*** Opening INPUT DATA ***
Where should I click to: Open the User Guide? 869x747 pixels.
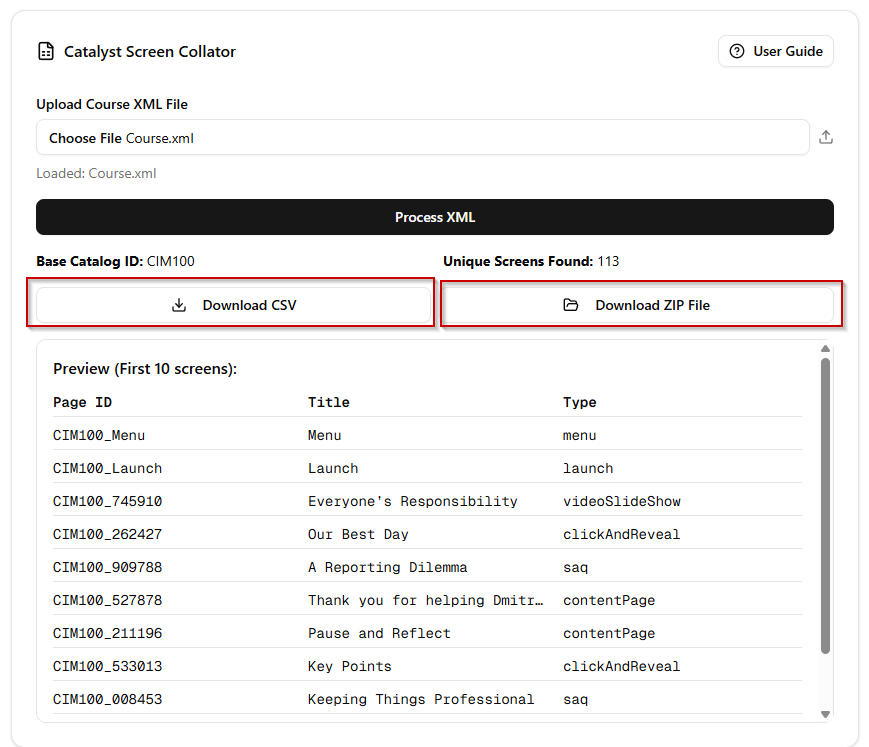[x=776, y=51]
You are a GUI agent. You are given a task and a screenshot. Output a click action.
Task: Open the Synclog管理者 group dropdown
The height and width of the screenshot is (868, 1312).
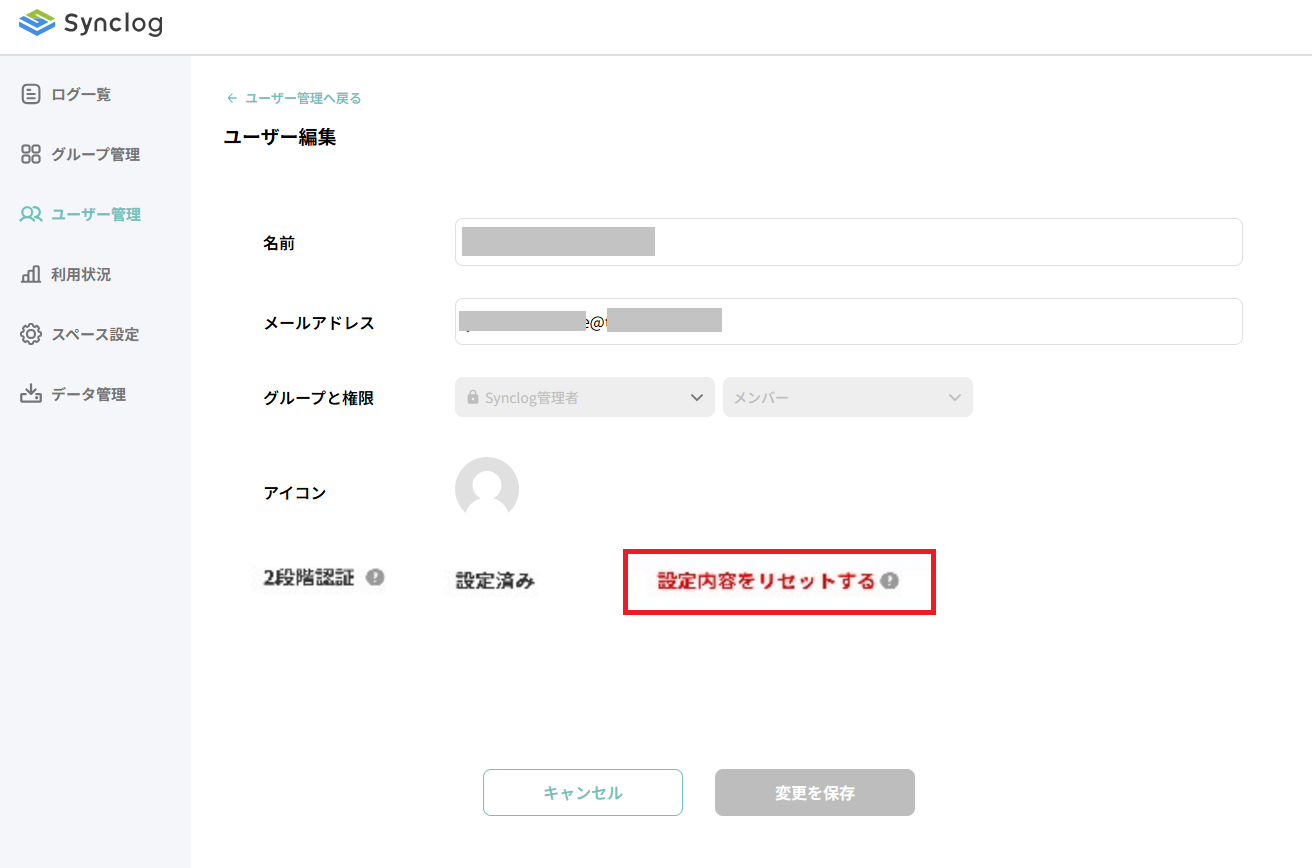click(584, 397)
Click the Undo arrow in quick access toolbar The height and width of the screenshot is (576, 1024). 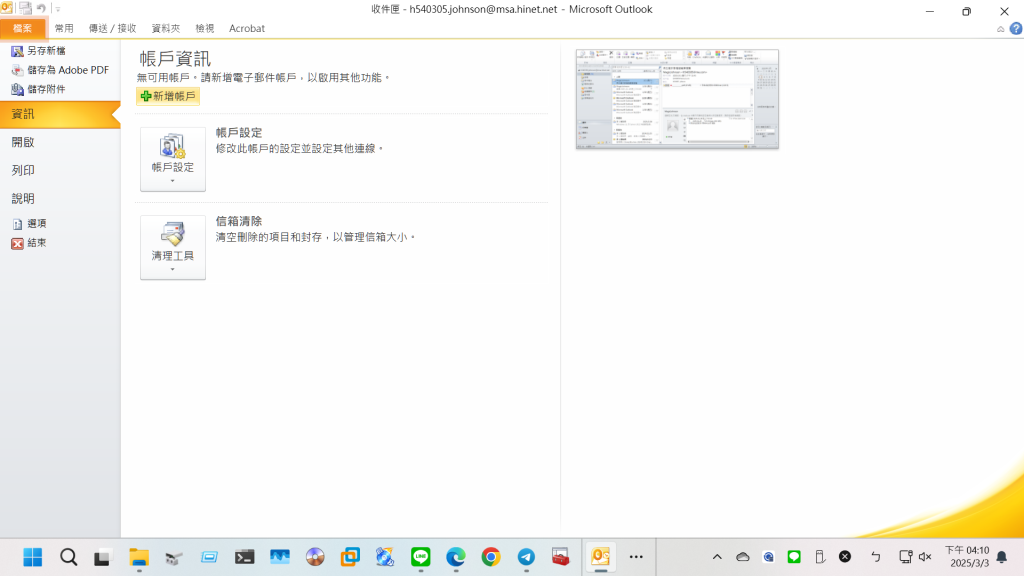[x=41, y=8]
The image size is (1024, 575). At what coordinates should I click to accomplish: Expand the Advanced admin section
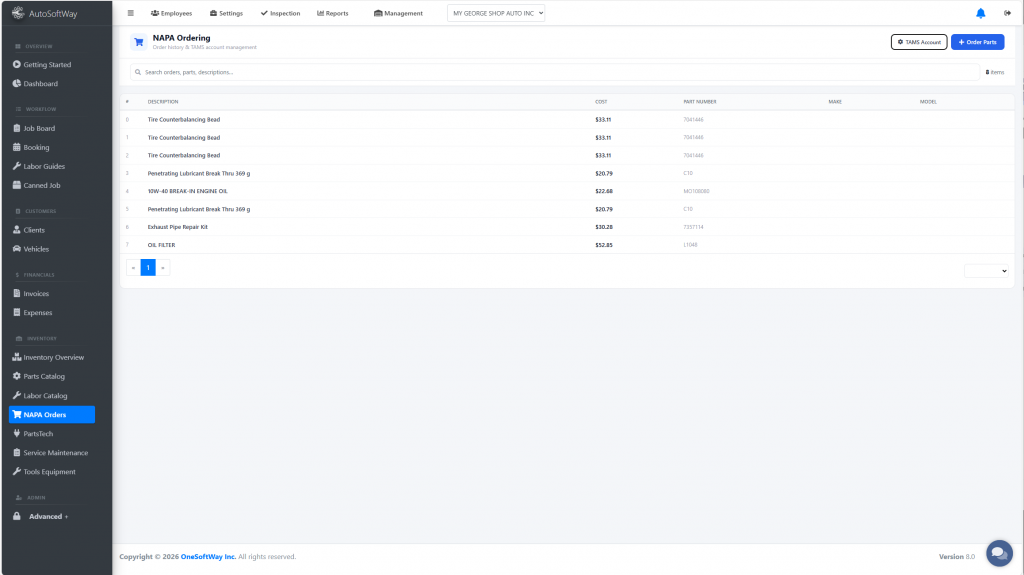(x=48, y=516)
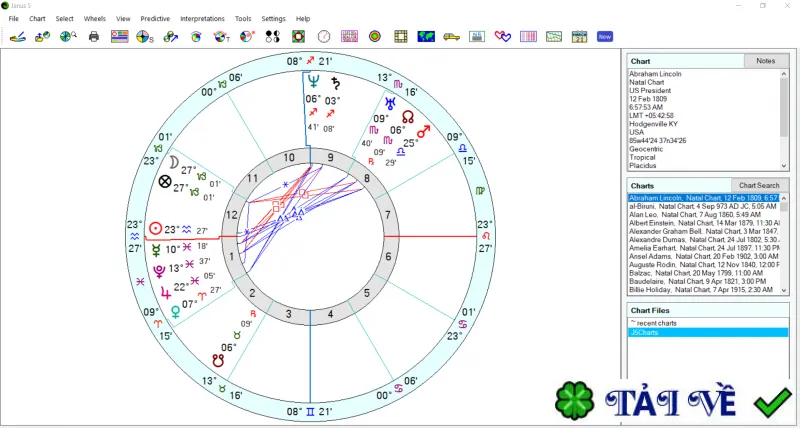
*** Closing INPUT DATA ***
HOW TO COMPLETE THIS TASK — Word for word, repeat only the lines from the line containing "The image size" through the end of the data, without any pictures.

WRITTEN SOLUTION —
The image size is (1024, 575). At what coordinates should I click to accomplish: Expand the Advanced admin section
(x=48, y=516)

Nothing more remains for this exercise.